That's just some low midgrade. Notice how it looks very compacted with seeds sticking out it random places? that means that bud was poorly grew. When the females are stressed out during growth they tend to pump out a lot of seeds. Also, there was no visible crystals, hairs, and the color was simply awful. I have not smoked smoked such low quality weed since 9th grade. If I were you, friend I would look for a new dealer.


----------



## BygonEra (Jul 28, 2013)

I would grind that shit up and make some hash... won't get much but I promise it'll be more worth your while than what you have there.


----------



## Xrangex (Jul 28, 2013)

racerboy71 said:


> note to self, never move to greece..


Or move to Greece and show them how to grow lol


----------



## raiderman (Jul 28, 2013)

looks like the same shit someone tried to sell me.i'm by mexico.


----------



## PhucUp (Jul 30, 2013)

My friend it sounds like you are smoking black mold.

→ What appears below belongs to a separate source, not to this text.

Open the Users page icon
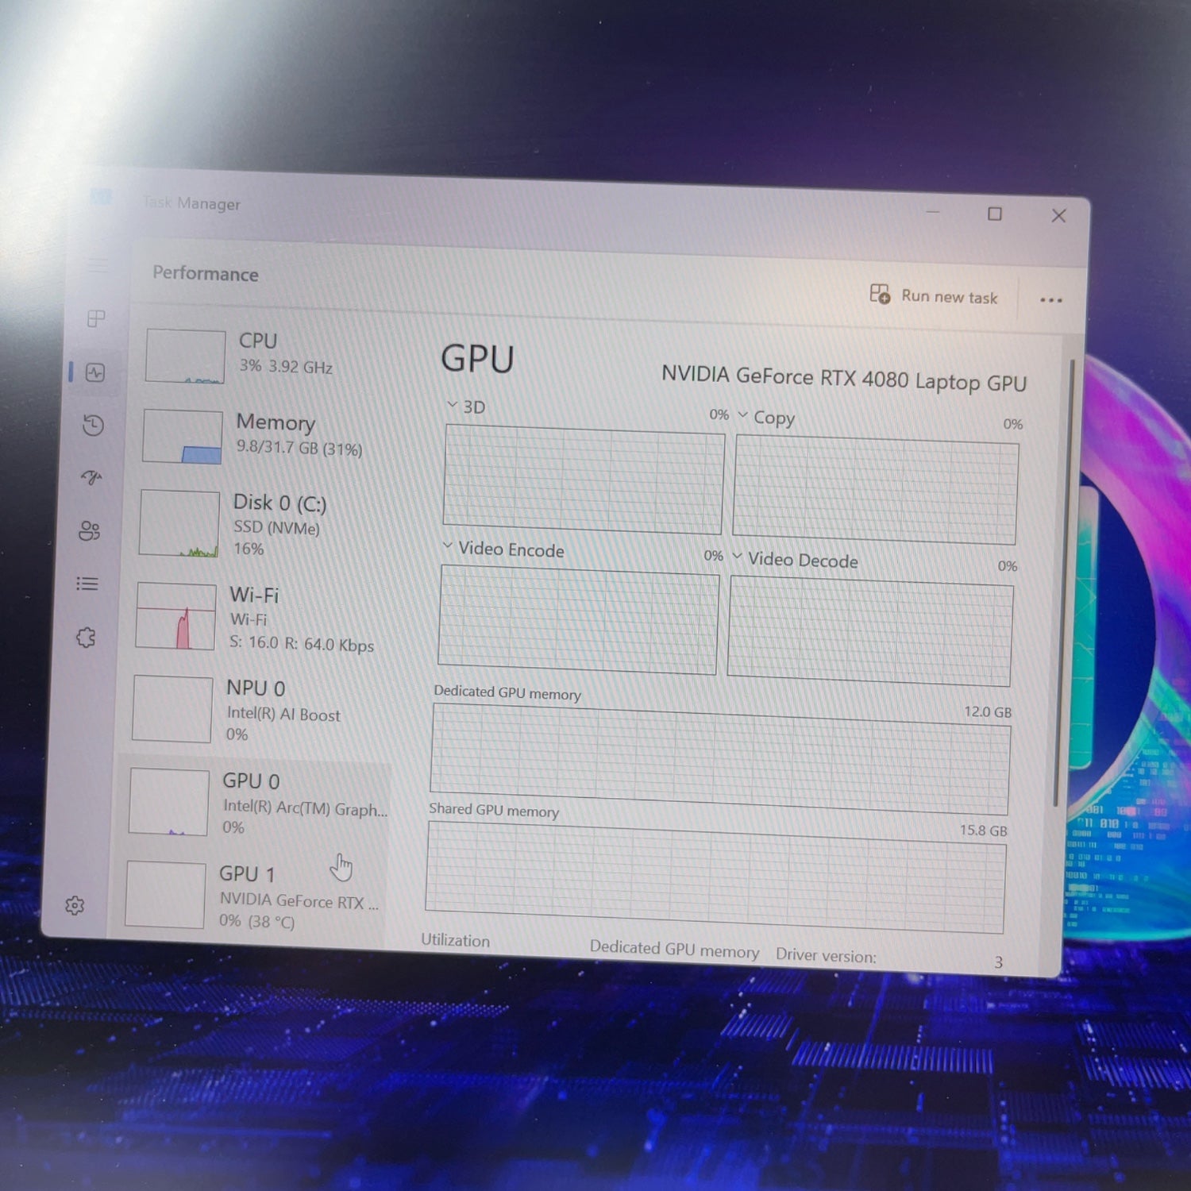 [89, 530]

Get the fuck out of the house and RUN TO A GOD DAMN HOSPITAL you do this and find the first nurse you can see and make love to her passing on your seed before your life and death situation hits the cross road and the decision of death is spontaneous.


----------



## raiderman (Jul 30, 2013)

ive smoked weed from mexico smelled like diesel gas,i was always nervous wen I had to use the lighter with it .


----------



## direwolf71 (Jul 30, 2013)

lahadaextranjera said:


> I can see a seed stuck in the side of it.


That's not a seed, it's a peanut...or corn maybe.


----------



## raiderman (Jul 31, 2013)

direwolf71 said:


> That's not a seed, it's a peanut...or corn maybe.


lol..........


----------



## TheMystified420 (Aug 1, 2013)

Sadly it still looks better than most of the crap in my area, lol.


----------